I had developed a spaghetti code analysis problem.
“Spaghetti
Shamelessly adapted from: Orani Amroussi, “What Is Spaghetti Code and Why Is It a Problem?”, Vulcan.iocode[analysis] is the general term used for anysource code[analysis] that’s hard to understand because it has no defined structure.”
In my defense: I understand this to be a pretty common. However, being the season of new year’s resolutions I decided I needed to go on a spaghetti analysis diet. This blog post provides a summary of some of the principles that I found worked well for me:
Structuring Analysis Scripts
My chosen IDE when using R is Rstudio, which allows you to insert notes into your analysis scripts using ‘#’ before the text. Four hyphens (‘—-‘) can also be used to specify code sections. Although there are no hard rules for how to organize a script, I’ve found it handy to try and organize analysis across sections designed to correspond with the typical steps of an analysis project:
- Overview: briefly describing the project and approach taken.
- Set-up: where I load libraries and create objects for later use (such as color schemes etc).
- Data Import / Cleaning: where datasets are imported and cleaned.
- Analysis: for statistical tests, defining models and exploratory analysis etc.
- Visualization: for producing plots.
- Outputs and Results: for outputting results such as statistical summaries, simulations, datasets etc.
Depending on the complexity of your project it can also be a good idea to use separate scripts for individual steps. I typically find having separate scripts for data cleaning, analysis and visualization works well. I then have the data cleaning script output a cleaned data set that is directly used in the separate analysis and visualization scripts. This makes it easier to review specific aspects of the analysis and avoids me needing to re-run the data cleaning script unnecessarily.

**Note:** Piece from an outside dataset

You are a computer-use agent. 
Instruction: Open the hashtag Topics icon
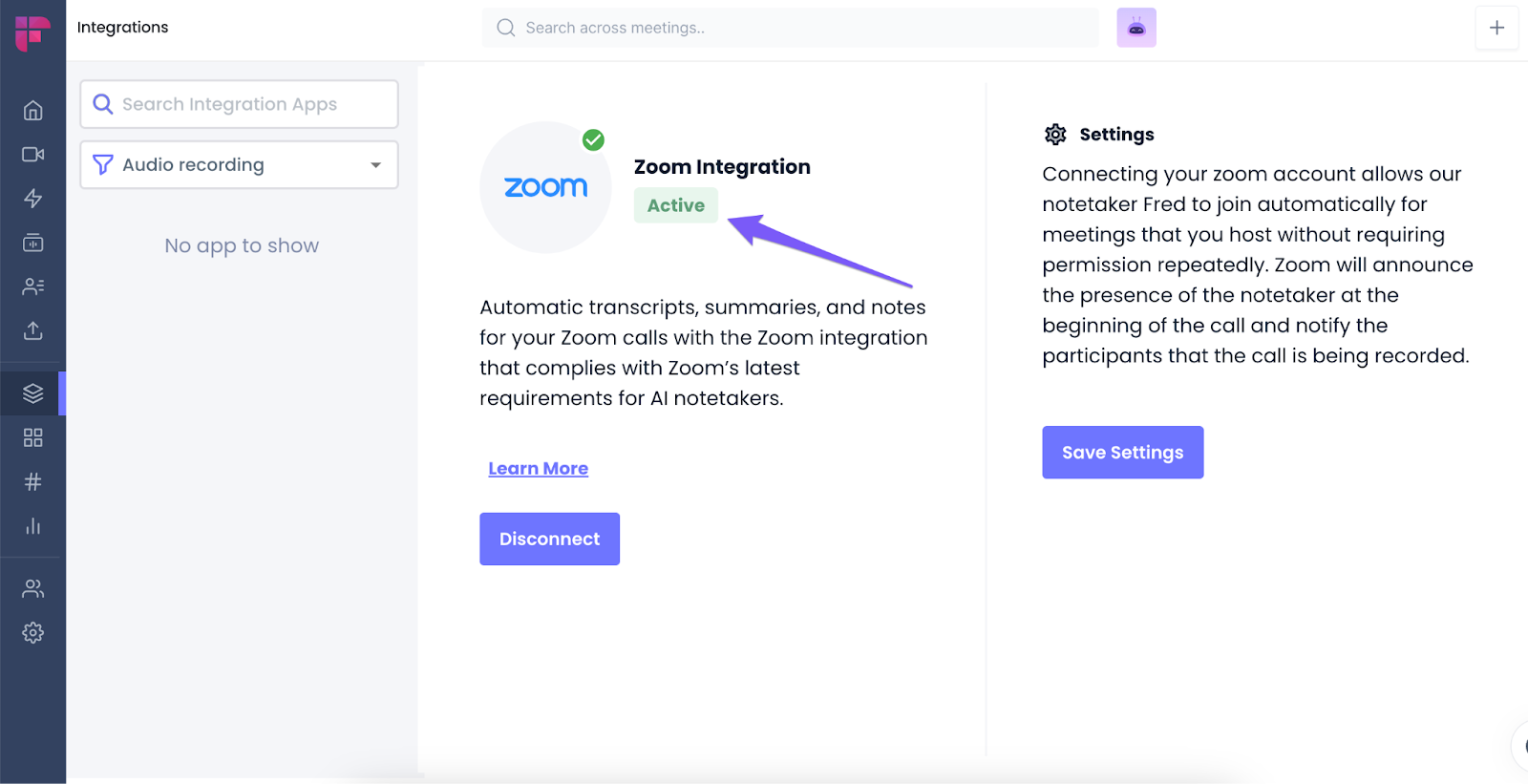[32, 481]
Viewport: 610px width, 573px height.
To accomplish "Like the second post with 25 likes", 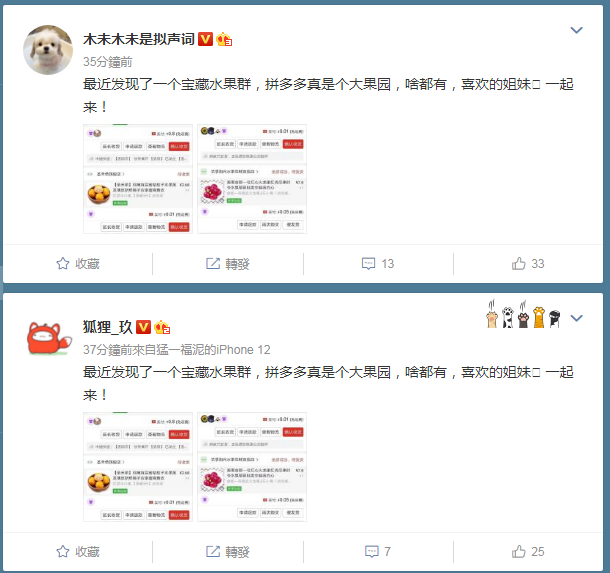I will (x=528, y=552).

Use Code Chunks to Compartmentalize Analysis
My friends in the world of Data Science noted that something that helped them produce better code was to keep projects ‘modular’. That way if a specific section of your code stopped working only that section would fail. Although this can often be hard to implement in a policy analysis environment – due to data analysis typically being structured in a sequential fashion – a happy medium I found was to group my analysis into ‘code chunks’ using Rstudio’s sections (as illustrated).
By grouping thematically similar parts of analysis together, scripts became easier to understand and unnecessary dependencies were reduced. Both because the use of code chunks encouraged better separation and ordering of individual analysis steps and as each ‘code chunk’ could be more naturally connected to the formal methodology presented to clients.
Use Documentation to Reduce the WTFs Per Minute
I’ve always invested a lot of time into documenting my code. So much so, that when completing my specialization in Data Science I was given feedback that I included too much documentation: this is feedback I’ve been happy to ignore.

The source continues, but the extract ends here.